Reading Notes - Ch. 4 - Fastbook (part 1)

There's one guaranteed way to fail, and that's to stop trying.

Images in Computers

Computers work with grayscale images as two-dimensional matrices. The dimensions of the matrix are the width and height of the image. Each value in the matrix is the intensity of that pixel between 0 (completely white) and 255 (completely black), or the other way (0 = completely black, 255 = completely white).

The maximum possible value is 255 because that's the biggest number that can be stored in 8 bits and each pixel in the image is represented using 8 bits (also known as 8-bit color depth). However, it is possible to also have each pixel represented using 10 bits (10-bit color depth), 12 bits (12-bit color depth), etc. In that case, the maximum value will be higher than 255.

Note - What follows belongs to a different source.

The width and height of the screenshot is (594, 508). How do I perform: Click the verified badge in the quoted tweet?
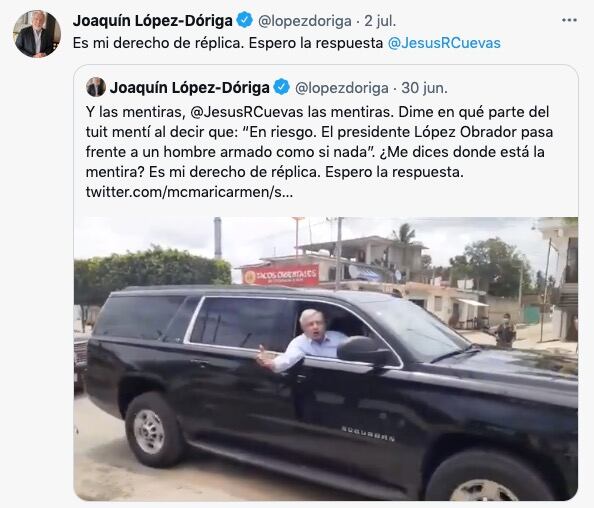pyautogui.click(x=281, y=87)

Color images are most commonly stored using the RGB (Red, Green, Blue) color model. With this model, instead of a single two-dimensional array (like for grayscale images), an image is represented using three two-dimensional arrays - one for each of the colors. A color image is therefore represented as a three-dimensional matrix.

Source: https://www.kdnuggets.com/2019/12/convert-rgb-image-grayscale.html

Baselines

A simple model that you are confident should perform reasonably well.

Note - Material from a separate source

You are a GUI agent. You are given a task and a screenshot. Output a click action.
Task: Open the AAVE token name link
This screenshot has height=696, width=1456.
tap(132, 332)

It should be very quick and easy to implement and test. Every improvement you make in your model afterwards can be compared against the performance of the baseline to ensure you are always doing better.

Two ways of building a baseline:

use a simple, easy-to-implement model
find code other people have written to solve a similar problem and run it with your data

Classifying Digits using Pixel Similarity

A simple, easy-to-implement model to use as a baseline for handwritten digit classification.

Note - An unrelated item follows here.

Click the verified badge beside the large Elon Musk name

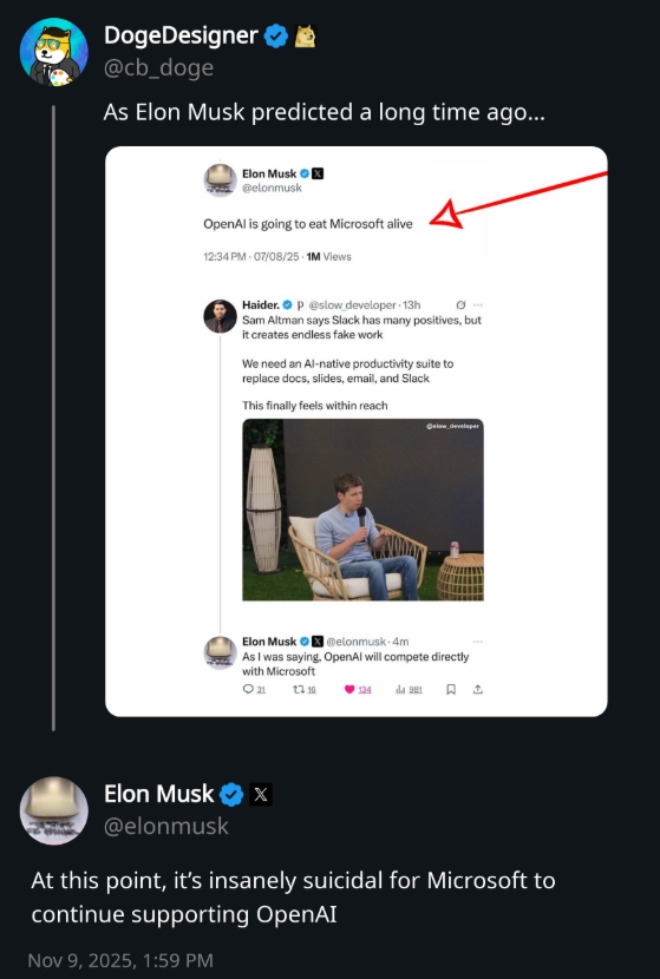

Use all images of a number in the training set to calculate the average value of each pixel in the number.

Then compare each pixel in the image you want to make a prediction for with the pixels of each of the "average images" of the digits and average all the values. The prediction will be the number whose "average image" is the least distance away.

When comparing each pixel value with an "average image" and then averaging the result, you can use the L1 norm or the RMSE. L1 applies the same penalty uniformly. RMSE penalizes larger errors more and smaller errors less.

Tensors

A tensor is a multidimensional array that has the same numeric type for all its components. In addition, it cannot be jagged (inner arrays having different sizes) - it always has a multi-dimensional rectangular shape.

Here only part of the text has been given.